Chop Shop – the Movie

Within the first few frames, this indie movie takes you to a world you didn’t know existed. In the middle of Queens, New York, in the shadow of the Shea Stadium, with views of the Manhattan skyline, is a ramshackle neighborhood of car repair and body shops, called the Iron Triangle. Alejandro, or Ale, as everyone calls him, is a 12-year-old street orphan who has learned to survive.

He is smart, responsible, hardworking, industrious and resourceful. He lives in a plywood room upstairs in a body shop where the owner allows him to be, partly because Ale cleans up, locks the place and is basically a human watchdog twenty-four hours a day. Ale makes money waving customers into the shop, the helps with body work, he sells bootlegged DVDs, peddles candy on the subway and he snatches purses when he has to, all to make a living.

Then his older sister arrives and now he has even more reason for success. He has dreams of making a better life for himself and his sister.
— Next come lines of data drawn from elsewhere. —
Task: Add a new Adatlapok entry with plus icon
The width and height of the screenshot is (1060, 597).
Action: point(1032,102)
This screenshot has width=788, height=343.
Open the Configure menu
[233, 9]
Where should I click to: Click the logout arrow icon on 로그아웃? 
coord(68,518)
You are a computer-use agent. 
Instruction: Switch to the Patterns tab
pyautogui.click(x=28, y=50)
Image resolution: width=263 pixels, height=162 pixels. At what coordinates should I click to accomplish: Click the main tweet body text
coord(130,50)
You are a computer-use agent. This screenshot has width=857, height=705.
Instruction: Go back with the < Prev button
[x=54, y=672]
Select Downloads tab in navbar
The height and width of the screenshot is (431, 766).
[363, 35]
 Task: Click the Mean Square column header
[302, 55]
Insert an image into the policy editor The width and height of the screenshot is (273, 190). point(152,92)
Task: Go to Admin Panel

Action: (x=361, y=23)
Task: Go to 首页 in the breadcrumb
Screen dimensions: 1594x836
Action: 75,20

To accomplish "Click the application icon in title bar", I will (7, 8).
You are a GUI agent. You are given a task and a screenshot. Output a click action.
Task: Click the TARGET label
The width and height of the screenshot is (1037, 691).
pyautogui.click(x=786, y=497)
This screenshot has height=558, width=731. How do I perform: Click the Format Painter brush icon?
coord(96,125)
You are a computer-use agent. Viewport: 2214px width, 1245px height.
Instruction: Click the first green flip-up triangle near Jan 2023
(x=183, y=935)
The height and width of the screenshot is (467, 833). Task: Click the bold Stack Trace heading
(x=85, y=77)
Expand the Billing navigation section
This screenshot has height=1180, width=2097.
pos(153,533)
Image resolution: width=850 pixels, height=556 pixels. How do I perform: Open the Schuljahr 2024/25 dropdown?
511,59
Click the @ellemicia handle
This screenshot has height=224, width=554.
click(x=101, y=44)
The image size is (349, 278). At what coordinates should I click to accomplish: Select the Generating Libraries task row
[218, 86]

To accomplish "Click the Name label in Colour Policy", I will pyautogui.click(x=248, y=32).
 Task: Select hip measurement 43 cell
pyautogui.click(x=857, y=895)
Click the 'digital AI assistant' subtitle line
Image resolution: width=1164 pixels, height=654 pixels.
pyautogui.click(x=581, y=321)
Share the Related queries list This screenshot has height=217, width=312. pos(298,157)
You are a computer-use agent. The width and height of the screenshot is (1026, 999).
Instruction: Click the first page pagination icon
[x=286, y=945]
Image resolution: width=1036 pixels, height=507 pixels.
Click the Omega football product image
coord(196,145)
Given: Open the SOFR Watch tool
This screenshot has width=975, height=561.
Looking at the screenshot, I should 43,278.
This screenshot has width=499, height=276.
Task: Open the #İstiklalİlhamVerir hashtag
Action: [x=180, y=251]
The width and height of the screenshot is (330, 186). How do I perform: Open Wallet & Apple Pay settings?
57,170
This movie took me to a different world, and the images are so desperate, you keep thinking you’re in Rio de Janeiro, or Nigeria, or Calcutta. But this is New York City. The images are disjointed. You can’t understand their slang half the time, but it does not matter. The images are all in English. Adults, teenagers and children are fighting for survival, frame after frame, and at the end, you wonder what the story was. The movie, as a movie, didn’t work. It just kept stumbling along, and when the credits rolled, I was dissatisfied and ready to give zero stars.

But then, perhaps that was the point, day after day of endless struggle, frame after frame of more of the same desolate images of dirt streets, graffiti covered walls and roll up doors, junk everywhere, the story disconnected. Perhaps that was the message after all?